### Text block

================

I first want to address a comment made by Representative Woog regarding an Erie ban on natural gas to homes. As a Trustee for the Town of Erie, I feel uniquely qualified to respond. No such ordinance exists. The developer in question has elected to go all-electric in their development primarily due to cost savings as they won’t have to install additional infrastructure or acquire additional rights of way for legacy fossil fuel delivery.

As presented, HB22-1020 has very similar language regarding the use of natural gas, but obfuscates the bill’s true intent by adding provisions for solar photovoltaics, micro wind turbines, and small hydroelectric power.  Colorado Revised Statute 38-30-168 already prohibits restrictions on “renewable energy generation devices,” which includes each of the aforementioned sources of electricity generation. What we see here today is a rehash of HB21-1034 and an attempt to prop up the fossil fuel industry that Weld County relies upon for so much of its tax revenue.

I also testified to this committee a year ago to testify against HB21-1034 and spoke to the dangers of gas stoves in homes, not only for the increased risk of fire and explosions, but for their emissions that adversely effect indoor air quality.

================

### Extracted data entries
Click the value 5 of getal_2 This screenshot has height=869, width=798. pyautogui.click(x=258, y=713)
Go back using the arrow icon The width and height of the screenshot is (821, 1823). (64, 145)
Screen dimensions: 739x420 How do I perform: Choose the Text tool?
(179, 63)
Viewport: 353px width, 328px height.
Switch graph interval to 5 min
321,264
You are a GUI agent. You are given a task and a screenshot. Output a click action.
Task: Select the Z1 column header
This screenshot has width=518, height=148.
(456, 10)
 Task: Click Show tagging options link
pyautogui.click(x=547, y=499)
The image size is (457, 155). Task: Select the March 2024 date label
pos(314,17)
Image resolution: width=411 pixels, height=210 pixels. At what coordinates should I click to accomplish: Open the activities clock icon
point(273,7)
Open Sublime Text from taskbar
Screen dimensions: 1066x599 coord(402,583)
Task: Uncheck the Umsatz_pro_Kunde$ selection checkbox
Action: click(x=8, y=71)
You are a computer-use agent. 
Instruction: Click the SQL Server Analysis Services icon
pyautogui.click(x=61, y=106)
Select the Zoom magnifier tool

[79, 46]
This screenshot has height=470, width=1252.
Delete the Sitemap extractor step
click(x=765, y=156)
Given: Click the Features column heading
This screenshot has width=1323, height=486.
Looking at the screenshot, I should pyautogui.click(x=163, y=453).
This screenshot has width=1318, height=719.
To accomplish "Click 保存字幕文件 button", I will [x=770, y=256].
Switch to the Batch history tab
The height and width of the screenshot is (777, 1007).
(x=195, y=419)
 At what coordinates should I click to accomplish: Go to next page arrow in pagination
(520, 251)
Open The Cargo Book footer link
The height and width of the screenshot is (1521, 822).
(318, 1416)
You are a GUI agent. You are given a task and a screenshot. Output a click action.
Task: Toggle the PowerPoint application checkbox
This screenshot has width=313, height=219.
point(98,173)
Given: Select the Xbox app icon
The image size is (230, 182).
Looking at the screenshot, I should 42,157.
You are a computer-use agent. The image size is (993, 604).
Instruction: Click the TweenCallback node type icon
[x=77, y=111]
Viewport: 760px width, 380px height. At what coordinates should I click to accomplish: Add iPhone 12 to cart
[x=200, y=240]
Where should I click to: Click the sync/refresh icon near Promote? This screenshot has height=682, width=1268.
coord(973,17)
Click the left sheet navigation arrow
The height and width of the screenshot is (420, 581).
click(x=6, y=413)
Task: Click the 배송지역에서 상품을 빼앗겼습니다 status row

================

### Written exercise A
In the testimony on natural gas above, retype everything from "I first want" down to "fossil fuel delivery.".
### Written exercise B
List each bill or statute that the testimony on natural gas identifies by number.

### Output A
I first want to address a comment made by Representative Woog regarding an Erie ban on natural gas to homes. As a Trustee for the Town of Erie, I feel uniquely qualified to respond. No such ordinance exists. The developer in question has elected to go all-electric in their development primarily due to cost savings as they won’t have to install additional infrastructure or acquire additional rights of way for legacy fossil fuel delivery.

### Output B
HB22-1020
Colorado Revised Statute 38-30-168
HB21-1034